=== Begin Enclosure ===
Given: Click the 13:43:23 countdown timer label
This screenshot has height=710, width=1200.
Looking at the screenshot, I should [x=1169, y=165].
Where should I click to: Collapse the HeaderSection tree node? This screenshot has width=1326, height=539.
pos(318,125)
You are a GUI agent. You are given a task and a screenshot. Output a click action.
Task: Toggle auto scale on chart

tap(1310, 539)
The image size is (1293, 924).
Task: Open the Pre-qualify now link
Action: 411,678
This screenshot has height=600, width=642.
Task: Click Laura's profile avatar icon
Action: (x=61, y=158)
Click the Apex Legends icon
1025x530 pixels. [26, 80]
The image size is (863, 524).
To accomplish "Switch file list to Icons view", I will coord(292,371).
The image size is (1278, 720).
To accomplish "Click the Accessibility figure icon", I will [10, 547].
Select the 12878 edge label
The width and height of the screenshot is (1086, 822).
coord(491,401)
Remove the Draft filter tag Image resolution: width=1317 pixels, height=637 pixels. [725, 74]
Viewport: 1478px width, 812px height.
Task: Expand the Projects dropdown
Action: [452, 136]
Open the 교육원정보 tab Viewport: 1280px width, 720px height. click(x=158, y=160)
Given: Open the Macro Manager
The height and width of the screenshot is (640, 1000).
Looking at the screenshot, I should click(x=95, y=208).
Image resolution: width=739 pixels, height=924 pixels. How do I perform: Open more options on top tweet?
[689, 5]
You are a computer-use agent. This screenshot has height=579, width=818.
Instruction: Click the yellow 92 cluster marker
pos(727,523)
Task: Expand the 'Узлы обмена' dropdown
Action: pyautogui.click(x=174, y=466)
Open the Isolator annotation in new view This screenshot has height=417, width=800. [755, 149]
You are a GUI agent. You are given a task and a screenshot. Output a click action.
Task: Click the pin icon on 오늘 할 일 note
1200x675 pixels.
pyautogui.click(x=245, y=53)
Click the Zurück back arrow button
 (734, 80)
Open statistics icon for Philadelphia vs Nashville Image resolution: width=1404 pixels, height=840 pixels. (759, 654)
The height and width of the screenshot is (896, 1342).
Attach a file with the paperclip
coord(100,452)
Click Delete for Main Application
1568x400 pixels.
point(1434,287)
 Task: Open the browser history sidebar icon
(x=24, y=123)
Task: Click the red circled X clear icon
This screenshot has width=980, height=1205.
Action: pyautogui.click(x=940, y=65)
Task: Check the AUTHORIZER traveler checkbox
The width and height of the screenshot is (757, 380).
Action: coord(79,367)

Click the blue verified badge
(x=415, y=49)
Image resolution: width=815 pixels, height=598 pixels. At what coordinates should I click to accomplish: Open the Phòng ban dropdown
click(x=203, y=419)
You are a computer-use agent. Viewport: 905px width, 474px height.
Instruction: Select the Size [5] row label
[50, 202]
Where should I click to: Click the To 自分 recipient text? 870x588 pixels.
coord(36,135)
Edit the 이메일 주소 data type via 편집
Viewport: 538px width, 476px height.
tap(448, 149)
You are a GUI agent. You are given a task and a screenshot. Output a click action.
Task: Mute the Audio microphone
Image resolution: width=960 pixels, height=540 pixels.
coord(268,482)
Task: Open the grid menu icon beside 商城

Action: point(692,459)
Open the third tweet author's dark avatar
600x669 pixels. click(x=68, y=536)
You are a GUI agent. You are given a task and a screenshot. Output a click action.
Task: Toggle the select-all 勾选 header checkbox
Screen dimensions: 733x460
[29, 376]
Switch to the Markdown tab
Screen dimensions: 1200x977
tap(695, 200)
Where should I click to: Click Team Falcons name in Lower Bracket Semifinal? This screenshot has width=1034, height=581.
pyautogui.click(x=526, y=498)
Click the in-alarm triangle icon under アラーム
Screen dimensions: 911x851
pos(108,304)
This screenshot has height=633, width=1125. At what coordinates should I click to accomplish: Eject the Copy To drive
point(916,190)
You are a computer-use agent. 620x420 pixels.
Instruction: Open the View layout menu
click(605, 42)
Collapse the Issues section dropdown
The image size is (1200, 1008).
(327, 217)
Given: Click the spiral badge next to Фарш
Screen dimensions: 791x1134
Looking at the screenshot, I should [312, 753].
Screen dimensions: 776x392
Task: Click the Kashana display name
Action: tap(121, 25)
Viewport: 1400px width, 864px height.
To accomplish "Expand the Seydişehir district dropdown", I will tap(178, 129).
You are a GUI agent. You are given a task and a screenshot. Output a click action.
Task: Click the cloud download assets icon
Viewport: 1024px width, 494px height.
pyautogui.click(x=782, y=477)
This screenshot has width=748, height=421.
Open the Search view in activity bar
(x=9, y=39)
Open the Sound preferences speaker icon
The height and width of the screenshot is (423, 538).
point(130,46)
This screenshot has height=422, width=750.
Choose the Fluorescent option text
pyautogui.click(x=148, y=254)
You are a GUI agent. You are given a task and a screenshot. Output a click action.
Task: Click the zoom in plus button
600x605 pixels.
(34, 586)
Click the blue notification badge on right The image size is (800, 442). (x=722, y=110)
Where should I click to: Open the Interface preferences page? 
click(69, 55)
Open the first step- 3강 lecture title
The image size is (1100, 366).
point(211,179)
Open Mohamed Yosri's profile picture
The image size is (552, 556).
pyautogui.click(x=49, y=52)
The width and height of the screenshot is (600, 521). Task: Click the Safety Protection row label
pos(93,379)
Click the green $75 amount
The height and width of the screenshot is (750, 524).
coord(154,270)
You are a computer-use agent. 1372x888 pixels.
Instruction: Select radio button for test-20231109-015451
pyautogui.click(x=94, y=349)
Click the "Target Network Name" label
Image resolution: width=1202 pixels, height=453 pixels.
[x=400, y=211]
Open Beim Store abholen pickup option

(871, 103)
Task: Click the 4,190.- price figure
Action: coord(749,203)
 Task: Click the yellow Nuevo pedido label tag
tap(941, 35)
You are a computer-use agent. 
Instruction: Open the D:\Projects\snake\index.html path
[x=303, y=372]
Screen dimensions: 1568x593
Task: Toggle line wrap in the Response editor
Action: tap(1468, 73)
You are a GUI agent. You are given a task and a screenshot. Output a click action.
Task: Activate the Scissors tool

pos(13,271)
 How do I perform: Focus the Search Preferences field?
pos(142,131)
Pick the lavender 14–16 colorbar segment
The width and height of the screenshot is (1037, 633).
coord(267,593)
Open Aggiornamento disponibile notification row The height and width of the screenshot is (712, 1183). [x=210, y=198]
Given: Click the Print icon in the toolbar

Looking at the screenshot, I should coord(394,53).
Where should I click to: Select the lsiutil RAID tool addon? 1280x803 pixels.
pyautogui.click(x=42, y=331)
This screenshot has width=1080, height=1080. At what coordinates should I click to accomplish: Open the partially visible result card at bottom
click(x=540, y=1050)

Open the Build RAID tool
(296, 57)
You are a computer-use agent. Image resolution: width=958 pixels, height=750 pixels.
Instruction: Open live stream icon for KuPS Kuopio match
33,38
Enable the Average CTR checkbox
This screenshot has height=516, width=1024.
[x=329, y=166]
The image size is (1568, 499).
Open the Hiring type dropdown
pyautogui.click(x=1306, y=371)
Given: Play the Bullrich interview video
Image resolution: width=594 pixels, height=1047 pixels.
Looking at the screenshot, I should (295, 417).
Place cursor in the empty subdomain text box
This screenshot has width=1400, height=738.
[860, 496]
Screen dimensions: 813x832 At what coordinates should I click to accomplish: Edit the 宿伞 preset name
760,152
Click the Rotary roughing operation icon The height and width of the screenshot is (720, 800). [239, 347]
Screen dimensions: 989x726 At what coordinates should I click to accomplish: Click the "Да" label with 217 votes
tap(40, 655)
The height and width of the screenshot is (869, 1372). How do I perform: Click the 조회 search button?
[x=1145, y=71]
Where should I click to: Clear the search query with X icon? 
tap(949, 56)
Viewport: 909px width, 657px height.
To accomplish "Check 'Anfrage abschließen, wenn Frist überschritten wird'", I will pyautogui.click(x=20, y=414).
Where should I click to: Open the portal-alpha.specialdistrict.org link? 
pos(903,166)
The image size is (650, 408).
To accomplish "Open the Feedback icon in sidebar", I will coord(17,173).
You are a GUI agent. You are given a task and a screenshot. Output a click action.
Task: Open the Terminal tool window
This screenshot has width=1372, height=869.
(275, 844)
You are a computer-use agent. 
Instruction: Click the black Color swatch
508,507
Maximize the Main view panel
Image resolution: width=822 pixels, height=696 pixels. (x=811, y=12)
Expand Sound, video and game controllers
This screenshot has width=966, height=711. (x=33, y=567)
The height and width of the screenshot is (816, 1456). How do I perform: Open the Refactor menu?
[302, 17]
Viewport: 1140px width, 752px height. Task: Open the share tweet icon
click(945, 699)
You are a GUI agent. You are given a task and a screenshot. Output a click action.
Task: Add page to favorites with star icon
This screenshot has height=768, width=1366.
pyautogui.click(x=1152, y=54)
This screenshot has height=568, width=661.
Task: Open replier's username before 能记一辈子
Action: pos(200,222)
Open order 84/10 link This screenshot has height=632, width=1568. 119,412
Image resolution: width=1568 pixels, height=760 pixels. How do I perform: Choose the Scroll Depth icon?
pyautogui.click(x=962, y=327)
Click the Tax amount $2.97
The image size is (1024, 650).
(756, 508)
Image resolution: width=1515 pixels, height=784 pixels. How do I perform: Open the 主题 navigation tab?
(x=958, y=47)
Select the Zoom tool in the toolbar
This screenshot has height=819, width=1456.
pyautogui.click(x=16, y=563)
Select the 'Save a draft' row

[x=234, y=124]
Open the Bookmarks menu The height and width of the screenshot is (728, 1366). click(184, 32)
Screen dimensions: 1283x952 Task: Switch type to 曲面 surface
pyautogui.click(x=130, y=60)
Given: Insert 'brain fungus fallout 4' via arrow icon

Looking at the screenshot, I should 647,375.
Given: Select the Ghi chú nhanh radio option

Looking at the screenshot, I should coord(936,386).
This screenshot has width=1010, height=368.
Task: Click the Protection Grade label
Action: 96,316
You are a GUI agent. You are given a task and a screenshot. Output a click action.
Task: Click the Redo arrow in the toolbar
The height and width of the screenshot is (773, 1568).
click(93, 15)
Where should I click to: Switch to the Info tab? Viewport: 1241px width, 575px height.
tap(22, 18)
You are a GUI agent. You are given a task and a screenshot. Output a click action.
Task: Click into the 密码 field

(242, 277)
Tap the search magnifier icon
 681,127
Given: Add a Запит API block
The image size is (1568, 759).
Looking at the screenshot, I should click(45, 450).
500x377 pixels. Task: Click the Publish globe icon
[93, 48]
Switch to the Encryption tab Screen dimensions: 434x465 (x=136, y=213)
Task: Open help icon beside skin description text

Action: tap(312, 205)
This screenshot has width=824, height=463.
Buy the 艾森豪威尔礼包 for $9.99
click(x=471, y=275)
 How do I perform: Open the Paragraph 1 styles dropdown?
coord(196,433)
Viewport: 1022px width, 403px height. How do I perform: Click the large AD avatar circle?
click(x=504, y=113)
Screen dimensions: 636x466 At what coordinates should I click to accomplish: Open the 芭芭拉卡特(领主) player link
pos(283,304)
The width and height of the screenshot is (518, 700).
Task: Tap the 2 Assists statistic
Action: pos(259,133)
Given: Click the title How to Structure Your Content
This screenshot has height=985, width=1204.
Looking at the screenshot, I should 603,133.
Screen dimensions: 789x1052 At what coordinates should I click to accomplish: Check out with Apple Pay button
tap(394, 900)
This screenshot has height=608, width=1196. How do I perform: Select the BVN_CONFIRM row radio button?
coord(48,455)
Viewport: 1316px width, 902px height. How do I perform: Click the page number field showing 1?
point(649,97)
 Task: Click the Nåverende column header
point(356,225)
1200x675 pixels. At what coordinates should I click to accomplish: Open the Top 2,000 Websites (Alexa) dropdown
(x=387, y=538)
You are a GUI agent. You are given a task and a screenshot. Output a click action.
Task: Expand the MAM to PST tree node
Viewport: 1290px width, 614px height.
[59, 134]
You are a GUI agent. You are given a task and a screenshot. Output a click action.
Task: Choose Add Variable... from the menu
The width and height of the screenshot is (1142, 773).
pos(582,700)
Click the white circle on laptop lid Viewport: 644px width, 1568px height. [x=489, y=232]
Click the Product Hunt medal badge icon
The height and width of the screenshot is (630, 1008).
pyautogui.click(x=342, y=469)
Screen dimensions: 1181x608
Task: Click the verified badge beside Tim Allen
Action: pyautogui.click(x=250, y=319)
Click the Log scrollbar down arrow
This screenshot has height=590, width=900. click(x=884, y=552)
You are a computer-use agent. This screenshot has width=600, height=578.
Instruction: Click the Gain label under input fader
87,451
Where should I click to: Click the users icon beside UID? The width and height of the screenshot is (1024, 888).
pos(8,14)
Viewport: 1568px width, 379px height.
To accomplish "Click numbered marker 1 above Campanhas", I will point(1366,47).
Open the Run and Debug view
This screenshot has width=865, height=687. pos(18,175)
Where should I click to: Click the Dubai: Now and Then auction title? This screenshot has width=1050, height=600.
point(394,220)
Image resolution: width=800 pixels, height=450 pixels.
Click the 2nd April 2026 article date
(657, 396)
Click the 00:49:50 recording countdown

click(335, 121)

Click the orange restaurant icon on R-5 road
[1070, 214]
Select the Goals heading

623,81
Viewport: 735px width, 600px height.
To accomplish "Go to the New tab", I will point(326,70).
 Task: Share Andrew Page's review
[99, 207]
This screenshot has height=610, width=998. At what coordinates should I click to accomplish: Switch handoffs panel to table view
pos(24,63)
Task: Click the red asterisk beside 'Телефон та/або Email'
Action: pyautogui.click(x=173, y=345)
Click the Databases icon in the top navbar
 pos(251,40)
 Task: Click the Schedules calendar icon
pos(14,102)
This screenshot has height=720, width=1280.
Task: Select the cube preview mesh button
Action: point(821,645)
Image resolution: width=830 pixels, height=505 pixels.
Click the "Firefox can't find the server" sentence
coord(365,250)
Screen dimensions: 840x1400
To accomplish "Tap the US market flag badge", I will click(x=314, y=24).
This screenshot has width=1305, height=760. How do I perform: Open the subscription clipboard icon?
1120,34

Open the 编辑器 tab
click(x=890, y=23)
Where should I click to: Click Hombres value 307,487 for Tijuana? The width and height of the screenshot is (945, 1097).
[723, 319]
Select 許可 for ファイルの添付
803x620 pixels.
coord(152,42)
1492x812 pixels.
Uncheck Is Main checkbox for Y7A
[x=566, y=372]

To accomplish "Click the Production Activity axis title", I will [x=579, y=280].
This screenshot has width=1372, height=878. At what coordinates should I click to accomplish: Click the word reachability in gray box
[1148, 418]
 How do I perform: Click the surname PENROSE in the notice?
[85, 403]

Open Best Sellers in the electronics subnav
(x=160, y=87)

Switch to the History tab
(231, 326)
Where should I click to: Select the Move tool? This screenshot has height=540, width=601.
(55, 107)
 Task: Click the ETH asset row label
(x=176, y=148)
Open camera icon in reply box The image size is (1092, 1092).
=== End Enclosure ===
Exercise details:
Your answer should consist of the lines from the line with "Collapse the Issues section dropdown" to the line with "Task: Click the cloud download assets icon" above, repeated exactly, both ends included.

Task output:
Collapse the Issues section dropdown
The image size is (1200, 1008).
(327, 217)
Given: Click the spiral badge next to Фарш
Screen dimensions: 791x1134
Looking at the screenshot, I should [312, 753].
Screen dimensions: 776x392
Task: Click the Kashana display name
Action: tap(121, 25)
Viewport: 1400px width, 864px height.
To accomplish "Expand the Seydişehir district dropdown", I will tap(178, 129).
You are a GUI agent. You are given a task and a screenshot. Output a click action.
Task: Click the cloud download assets icon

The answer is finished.